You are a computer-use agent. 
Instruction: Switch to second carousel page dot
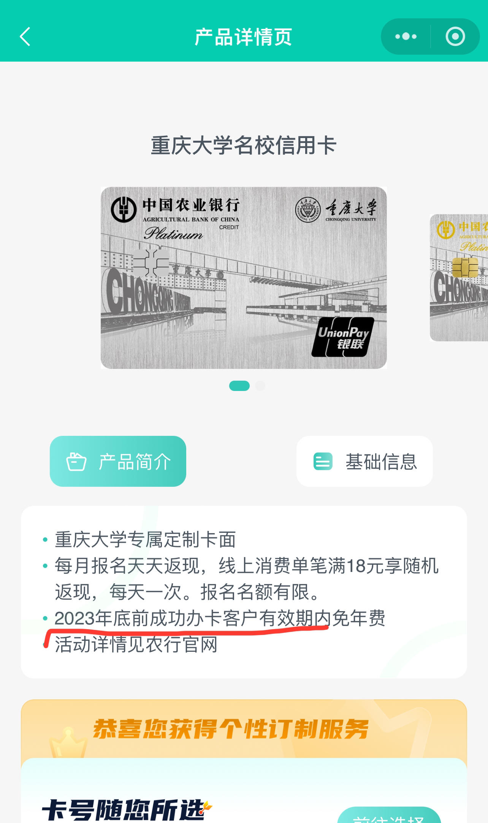(x=260, y=386)
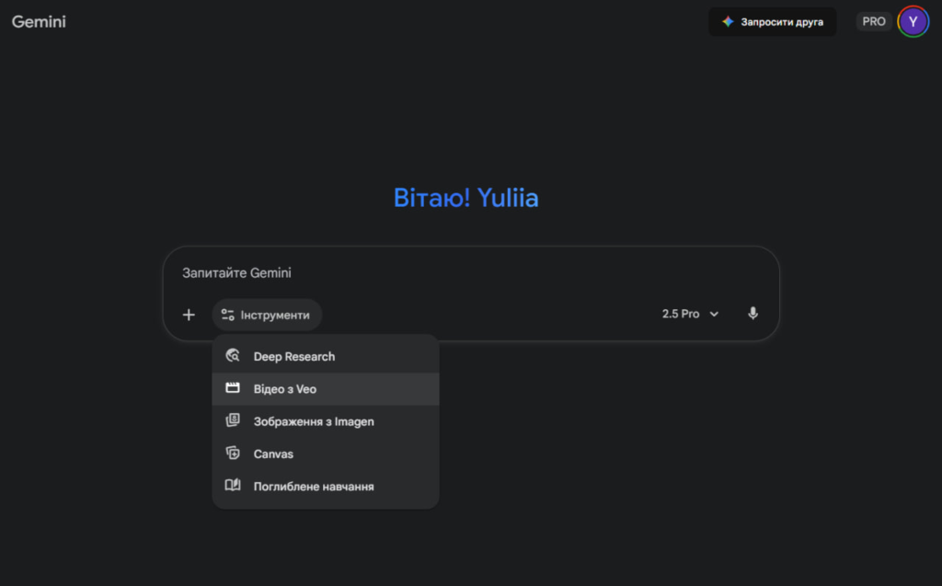Click the Canvas icon in tools menu

click(233, 454)
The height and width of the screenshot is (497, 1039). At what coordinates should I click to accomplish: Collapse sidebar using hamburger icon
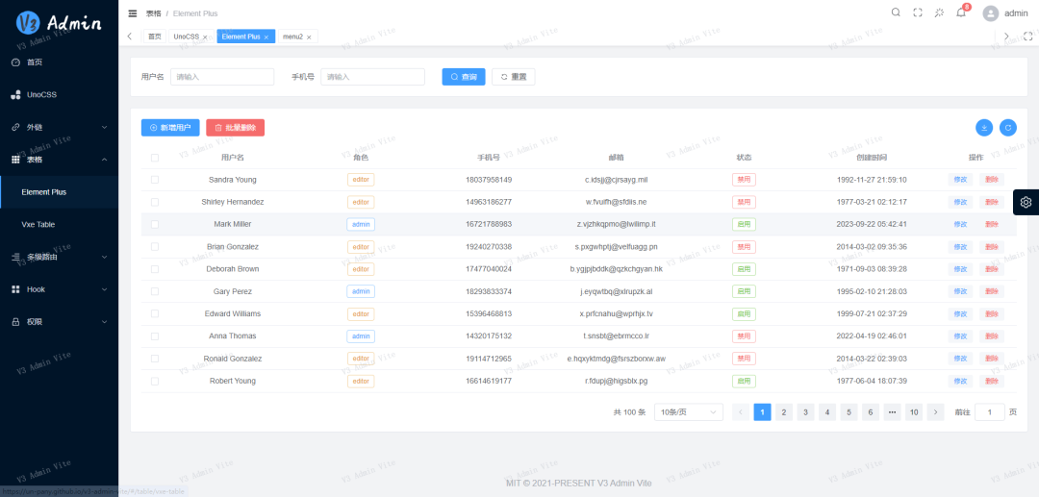[133, 13]
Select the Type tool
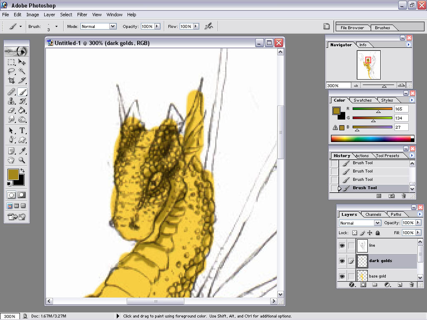The image size is (427, 320). [22, 130]
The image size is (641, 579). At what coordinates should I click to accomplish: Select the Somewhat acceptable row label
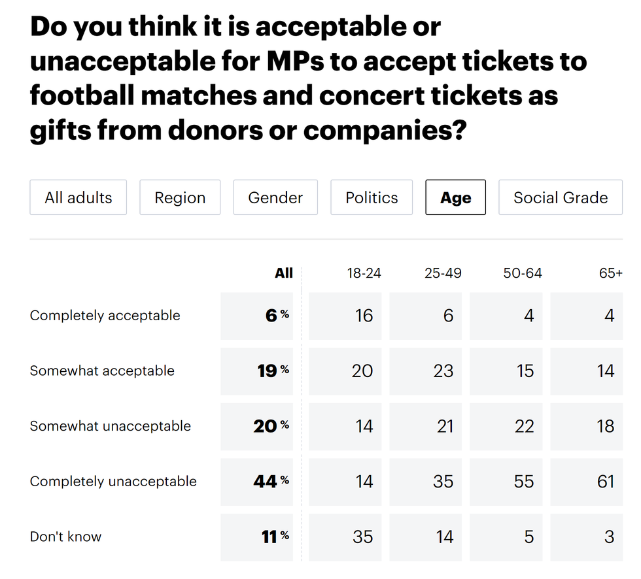click(x=102, y=371)
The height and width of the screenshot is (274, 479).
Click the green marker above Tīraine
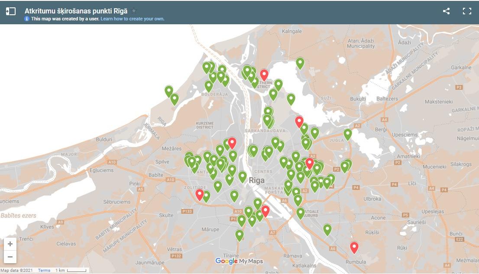240,235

## [To do]
If a picture appears among the entries, omit it and reproduce everything else exactly.

## [Worked solution]
You are a computer-use agent. 
Instruction: Switch to second carousel page dot
(x=260, y=386)
Click the Canvas icon in tools menu

click(233, 454)
The height and width of the screenshot is (497, 1039). At what coordinates should I click to accomplish: Collapse sidebar using hamburger icon
[133, 13]
Select the Type tool
The image size is (427, 320). [22, 130]
The image size is (641, 579). At what coordinates should I click to accomplish: Select the Somewhat acceptable row label
click(x=102, y=371)
The height and width of the screenshot is (274, 479).
Click the green marker above Tīraine
240,235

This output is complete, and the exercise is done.